- Your goal -
Render every line of the listing below as a Markdown table with two columns, Row and Text, and leave out the blank lines.

- Listed records -
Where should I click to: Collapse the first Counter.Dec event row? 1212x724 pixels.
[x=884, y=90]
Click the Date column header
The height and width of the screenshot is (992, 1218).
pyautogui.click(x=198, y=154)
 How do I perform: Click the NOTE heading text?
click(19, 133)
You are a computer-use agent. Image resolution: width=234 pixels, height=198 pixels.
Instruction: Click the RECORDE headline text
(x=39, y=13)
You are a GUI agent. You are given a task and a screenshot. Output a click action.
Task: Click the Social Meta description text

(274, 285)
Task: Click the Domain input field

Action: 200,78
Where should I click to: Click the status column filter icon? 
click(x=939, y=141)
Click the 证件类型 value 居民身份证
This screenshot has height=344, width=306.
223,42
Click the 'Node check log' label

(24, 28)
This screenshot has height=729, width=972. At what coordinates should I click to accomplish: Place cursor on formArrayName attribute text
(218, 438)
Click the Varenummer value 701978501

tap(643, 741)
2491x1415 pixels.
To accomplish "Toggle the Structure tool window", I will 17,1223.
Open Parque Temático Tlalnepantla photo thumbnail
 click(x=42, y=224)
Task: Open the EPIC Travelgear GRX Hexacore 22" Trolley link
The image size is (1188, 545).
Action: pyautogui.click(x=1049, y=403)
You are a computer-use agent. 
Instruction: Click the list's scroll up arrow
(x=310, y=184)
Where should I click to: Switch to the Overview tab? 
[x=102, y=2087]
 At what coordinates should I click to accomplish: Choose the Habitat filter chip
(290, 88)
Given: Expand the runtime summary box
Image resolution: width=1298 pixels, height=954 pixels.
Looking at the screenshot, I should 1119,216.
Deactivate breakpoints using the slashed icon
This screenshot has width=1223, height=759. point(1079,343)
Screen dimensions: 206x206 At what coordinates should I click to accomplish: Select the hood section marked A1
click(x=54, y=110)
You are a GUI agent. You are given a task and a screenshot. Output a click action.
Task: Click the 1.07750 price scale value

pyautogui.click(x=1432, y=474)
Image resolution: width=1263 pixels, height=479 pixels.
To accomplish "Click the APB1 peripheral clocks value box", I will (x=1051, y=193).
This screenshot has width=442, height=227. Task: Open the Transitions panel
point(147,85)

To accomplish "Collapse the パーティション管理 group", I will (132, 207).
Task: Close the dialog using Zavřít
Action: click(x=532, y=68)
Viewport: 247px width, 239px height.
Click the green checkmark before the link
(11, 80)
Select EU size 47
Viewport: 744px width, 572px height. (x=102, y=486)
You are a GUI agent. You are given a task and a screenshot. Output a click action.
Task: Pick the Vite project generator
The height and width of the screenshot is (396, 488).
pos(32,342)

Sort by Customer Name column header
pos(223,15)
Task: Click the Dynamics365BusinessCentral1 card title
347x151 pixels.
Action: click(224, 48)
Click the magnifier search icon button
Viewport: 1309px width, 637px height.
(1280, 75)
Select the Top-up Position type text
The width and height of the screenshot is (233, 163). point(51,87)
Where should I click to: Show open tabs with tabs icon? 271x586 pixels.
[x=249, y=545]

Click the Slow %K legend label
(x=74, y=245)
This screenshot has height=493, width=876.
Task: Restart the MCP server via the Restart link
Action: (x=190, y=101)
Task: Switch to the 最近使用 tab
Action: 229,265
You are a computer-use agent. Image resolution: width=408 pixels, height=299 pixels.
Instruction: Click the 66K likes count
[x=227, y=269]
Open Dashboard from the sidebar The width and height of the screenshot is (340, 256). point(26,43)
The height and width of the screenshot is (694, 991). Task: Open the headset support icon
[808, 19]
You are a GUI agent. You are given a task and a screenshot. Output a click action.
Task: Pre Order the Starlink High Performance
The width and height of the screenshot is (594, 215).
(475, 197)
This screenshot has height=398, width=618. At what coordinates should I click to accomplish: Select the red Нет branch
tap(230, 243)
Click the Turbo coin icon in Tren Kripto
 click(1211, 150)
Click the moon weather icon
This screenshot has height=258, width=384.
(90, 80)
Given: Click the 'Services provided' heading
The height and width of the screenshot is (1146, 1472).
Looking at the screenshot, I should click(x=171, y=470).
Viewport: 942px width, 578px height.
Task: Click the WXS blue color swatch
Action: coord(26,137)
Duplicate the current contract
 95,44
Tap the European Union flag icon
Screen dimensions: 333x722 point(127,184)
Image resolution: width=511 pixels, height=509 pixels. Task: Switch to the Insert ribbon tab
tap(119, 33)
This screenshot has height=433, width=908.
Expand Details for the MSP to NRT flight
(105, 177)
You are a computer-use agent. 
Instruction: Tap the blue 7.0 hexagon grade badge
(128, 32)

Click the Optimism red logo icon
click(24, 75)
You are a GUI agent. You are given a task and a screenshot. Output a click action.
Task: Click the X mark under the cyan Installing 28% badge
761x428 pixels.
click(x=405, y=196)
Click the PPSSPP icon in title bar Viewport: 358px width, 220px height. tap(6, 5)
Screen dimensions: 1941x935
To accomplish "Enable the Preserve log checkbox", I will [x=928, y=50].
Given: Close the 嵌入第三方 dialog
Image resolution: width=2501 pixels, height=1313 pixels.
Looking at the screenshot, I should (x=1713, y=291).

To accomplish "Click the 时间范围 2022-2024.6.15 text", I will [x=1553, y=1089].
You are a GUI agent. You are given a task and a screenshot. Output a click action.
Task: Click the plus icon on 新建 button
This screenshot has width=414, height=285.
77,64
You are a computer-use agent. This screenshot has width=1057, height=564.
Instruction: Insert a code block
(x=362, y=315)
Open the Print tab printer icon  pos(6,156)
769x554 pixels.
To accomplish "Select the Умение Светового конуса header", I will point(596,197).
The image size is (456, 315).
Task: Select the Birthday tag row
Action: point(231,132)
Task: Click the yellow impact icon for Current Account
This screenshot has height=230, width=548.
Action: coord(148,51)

- Solution to the problem -
| Row | Text |
|---|---|
| 1 | Where should I click to: Collapse the first Counter.Dec event row? 1212x724 pixels. |
| 2 | [x=884, y=90] |
| 3 | Click the Date column header |
| 4 | The height and width of the screenshot is (992, 1218). |
| 5 | pyautogui.click(x=198, y=154) |
| 6 |  How do I perform: Click the NOTE heading text? |
| 7 | click(19, 133) |
| 8 | You are a computer-use agent. Image resolution: width=234 pixels, height=198 pixels. |
| 9 | Instruction: Click the RECORDE headline text |
| 10 | (x=39, y=13) |
| 11 | You are a GUI agent. You are given a task and a screenshot. Output a click action. |
| 12 | Task: Click the Social Meta description text |
| 13 | (274, 285) |
| 14 | Task: Click the Domain input field |
| 15 | Action: 200,78 |
| 16 | Where should I click to: Click the status column filter icon?  |
| 17 | click(x=939, y=141) |
| 18 | Click the 证件类型 value 居民身份证 |
| 19 | This screenshot has height=344, width=306. |
| 20 | 223,42 |
| 21 | Click the 'Node check log' label |
| 22 | (24, 28) |
| 23 | This screenshot has height=729, width=972. At what coordinates should I click to accomplish: Place cursor on formArrayName attribute text |
| 24 | (218, 438) |
| 25 | Click the Varenummer value 701978501 |
| 26 | tap(643, 741) |
| 27 | 2491x1415 pixels. |
| 28 | To accomplish "Toggle the Structure tool window", I will 17,1223. |
| 29 | Open Parque Temático Tlalnepantla photo thumbnail |
| 30 |  click(x=42, y=224) |
| 31 | Task: Open the EPIC Travelgear GRX Hexacore 22" Trolley link |
| 32 | The image size is (1188, 545). |
| 33 | Action: pyautogui.click(x=1049, y=403) |
| 34 | You are a computer-use agent.  |
| 35 | Instruction: Click the list's scroll up arrow |
| 36 | (x=310, y=184) |
| 37 | Where should I click to: Switch to the Overview tab?  |
| 38 | [x=102, y=2087] |
| 39 |  At what coordinates should I click to accomplish: Choose the Habitat filter chip |
| 40 | (290, 88) |
| 41 | Given: Expand the runtime summary box |
| 42 | Image resolution: width=1298 pixels, height=954 pixels. |
| 43 | Looking at the screenshot, I should 1119,216. |
| 44 | Deactivate breakpoints using the slashed icon |
| 45 | This screenshot has width=1223, height=759. point(1079,343) |
| 46 | Screen dimensions: 206x206 At what coordinates should I click to accomplish: Select the hood section marked A1 |
| 47 | click(x=54, y=110) |
| 48 | You are a GUI agent. You are given a task and a screenshot. Output a click action. |
| 49 | Task: Click the 1.07750 price scale value |
| 50 | pyautogui.click(x=1432, y=474) |
| 51 | Image resolution: width=1263 pixels, height=479 pixels. |
| 52 | To accomplish "Click the APB1 peripheral clocks value box", I will (x=1051, y=193). |
| 53 | This screenshot has width=442, height=227. Task: Open the Transitions panel |
| 54 | point(147,85) |
| 55 | To accomplish "Collapse the パーティション管理 group", I will (132, 207). |
| 56 | Task: Close the dialog using Zavřít |
| 57 | Action: click(x=532, y=68) |
| 58 | Viewport: 247px width, 239px height. |
| 59 | Click the green checkmark before the link |
| 60 | (11, 80) |
| 61 | Select EU size 47 |
| 62 | Viewport: 744px width, 572px height. (x=102, y=486) |
| 63 | You are a GUI agent. You are given a task and a screenshot. Output a click action. |
| 64 | Task: Pick the Vite project generator |
| 65 | The height and width of the screenshot is (396, 488). |
| 66 | pos(32,342) |
| 67 | Sort by Customer Name column header |
| 68 | pos(223,15) |
| 69 | Task: Click the Dynamics365BusinessCentral1 card title |
| 70 | 347x151 pixels. |
| 71 | Action: click(224, 48) |
| 72 | Click the magnifier search icon button |
| 73 | Viewport: 1309px width, 637px height. |
| 74 | (1280, 75) |
| 75 | Select the Top-up Position type text |
| 76 | The width and height of the screenshot is (233, 163). point(51,87) |
| 77 | Where should I click to: Show open tabs with tabs icon? 271x586 pixels. |
| 78 | [x=249, y=545] |
| 79 | Click the Slow %K legend label |
| 80 | (x=74, y=245) |
| 81 | This screenshot has height=493, width=876. |
| 82 | Task: Restart the MCP server via the Restart link |
| 83 | Action: (x=190, y=101) |
| 84 | Task: Switch to the 最近使用 tab |
| 85 | Action: 229,265 |
| 86 | You are a computer-use agent. Image resolution: width=408 pixels, height=299 pixels. |
| 87 | Instruction: Click the 66K likes count |
| 88 | [x=227, y=269] |
| 89 | Open Dashboard from the sidebar The width and height of the screenshot is (340, 256). point(26,43) |
| 90 | The height and width of the screenshot is (694, 991). Task: Open the headset support icon |
| 91 | [808, 19] |
| 92 | You are a GUI agent. You are given a task and a screenshot. Output a click action. |
| 93 | Task: Pre Order the Starlink High Performance |
| 94 | The width and height of the screenshot is (594, 215). |
| 95 | (475, 197) |
| 96 | This screenshot has height=398, width=618. At what coordinates should I click to accomplish: Select the red Нет branch |
| 97 | tap(230, 243) |
| 98 | Click the Turbo coin icon in Tren Kripto |
| 99 |  click(1211, 150) |
| 100 | Click the moon weather icon |
| 101 | This screenshot has height=258, width=384. |
| 102 | (90, 80) |
| 103 | Given: Click the 'Services provided' heading |
| 104 | The height and width of the screenshot is (1146, 1472). |
| 105 | Looking at the screenshot, I should click(x=171, y=470). |
| 106 | Viewport: 942px width, 578px height. |
| 107 | Task: Click the WXS blue color swatch |
| 108 | Action: coord(26,137) |
| 109 | Duplicate the current contract |
| 110 |  95,44 |
| 111 | Tap the European Union flag icon |
| 112 | Screen dimensions: 333x722 point(127,184) |
| 113 | Image resolution: width=511 pixels, height=509 pixels. Task: Switch to the Insert ribbon tab |
| 114 | tap(119, 33) |
| 115 | This screenshot has height=433, width=908. |
| 116 | Expand Details for the MSP to NRT flight |
| 117 | (105, 177) |
| 118 | You are a computer-use agent.  |
| 119 | Instruction: Tap the blue 7.0 hexagon grade badge |
| 120 | (128, 32) |
| 121 | Click the Optimism red logo icon |
| 122 | click(24, 75) |
| 123 | You are a GUI agent. You are given a task and a screenshot. Output a click action. |
| 124 | Task: Click the X mark under the cyan Installing 28% badge |
| 125 | 761x428 pixels. |
| 126 | click(x=405, y=196) |
| 127 | Click the PPSSPP icon in title bar Viewport: 358px width, 220px height. tap(6, 5) |
| 128 | Screen dimensions: 1941x935 |
| 129 | To accomplish "Enable the Preserve log checkbox", I will [x=928, y=50]. |
| 130 | Given: Close the 嵌入第三方 dialog |
| 131 | Image resolution: width=2501 pixels, height=1313 pixels. |
| 132 | Looking at the screenshot, I should (x=1713, y=291). |
| 133 | To accomplish "Click the 时间范围 2022-2024.6.15 text", I will [x=1553, y=1089]. |
| 134 | You are a GUI agent. You are given a task and a screenshot. Output a click action. |
| 135 | Task: Click the plus icon on 新建 button |
| 136 | This screenshot has width=414, height=285. |
| 137 | 77,64 |
| 138 | You are a computer-use agent. This screenshot has width=1057, height=564. |
| 139 | Instruction: Insert a code block |
| 140 | (x=362, y=315) |
| 141 | Open the Print tab printer icon  pos(6,156) |
| 142 | 769x554 pixels. |
| 143 | To accomplish "Select the Умение Светового конуса header", I will point(596,197). |
| 144 | The image size is (456, 315). |
| 145 | Task: Select the Birthday tag row |
| 146 | Action: point(231,132) |
| 147 | Task: Click the yellow impact icon for Current Account |
| 148 | This screenshot has height=230, width=548. |
| 149 | Action: coord(148,51) |